La bussola che il presidente della Camera indica sul cammino delle riforme e' la Costituzione e le procedure che mette a disposizione delle forze politiche intenzionate a percorrere quella strada. "In teoria ci sono alcuni punti in comune sui quali si puo' realizzare una collaborazione sulle riforme", dice riferendosi appunto alla riduzione del numero dei parlamentari, al bilanciamento tra esecutivo e legislativo e alla attuazione del federalismo.
"In teoria c'e' la possibilita' di riforme largamente condivise. Se c'e' la volonta' si fa", ma il modo in cui procedere e' altrettanto importante e qui arrivano le puntualizzazioni del presidente della Camera. "I padri costituenti scrissero l'art. 138, per cui si puo' fare una riforma a maggioranza ma siccome la Costituzione e' di tutti bisogna mettere in conto che e' previsto anche un referendum se la maggioranza che approva le riforme non e' quella dei 2/3, e quindi se non e' una maggioranza piu' ampia di quella che esprime il governo".
Fini si mostra fiducioso sulla possibilita' "che questa legislatura non si concluda, come altre, con un nulla di fatto sulle riforme" ma, come spesso ricorda in questi ultimi tempi, ci sono precedenti da ricordare: "E' gia' stata fatta una riforma a maggioranza che poi fu sottoposta a referendum dal quale venne bocciata. E in base all'esperienza recente che auspico una riforma condivisa".
Proseguendo il ragionamento sulle istituzioni per le quali e' piu' naturale sviluppare un confronto, Fini invita a ricordare che "la dialettica in certi momenti puo' essere piu' o meno polemica ma deve essere, sempre e comunque, all'insegna del rispetto reciproco e del dettato della Costituzione". "L'unico rimedio - riprende - sarebbe quello di ingessare i momenti di confronto ma questo comporterebbe anche una paralisi e il rischio di una maggiore perdita di credibilita'".
Finocchiaro (Pd): "Berlusconi piccona democrazia"
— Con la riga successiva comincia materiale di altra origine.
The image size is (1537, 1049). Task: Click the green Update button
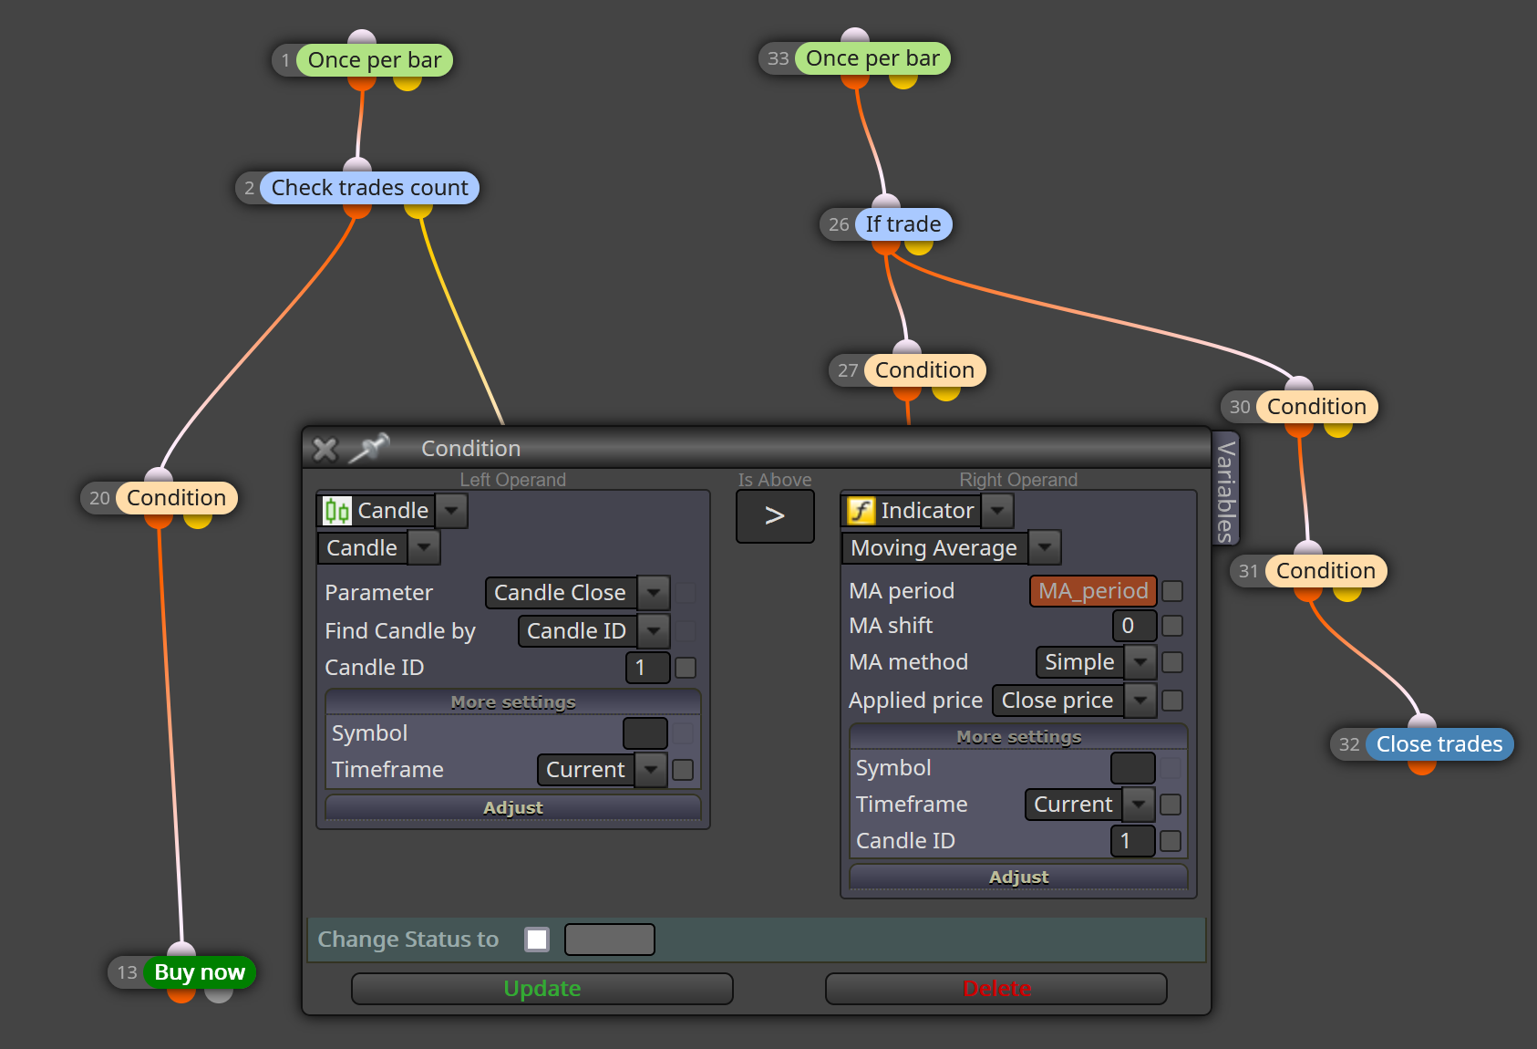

"Da Berlusconi è arrivata l'ennesima picconata alla democrazia italiana e alle più alte istituzioni del nostro Paese". Lo afferma la presidente dei senatori Pd Anna Finocchiaro. "Con le sue 'bugie' populiste e demagogiche il premier - aggiunge - alimenta un'idea deformata della nostra democrazia e dello stato di diritto. Appellandosi al popolo cerca di trasformarsi in 'eletto' che tutto può e tutto distrugge. Si tratta di una deriva pericolosissima".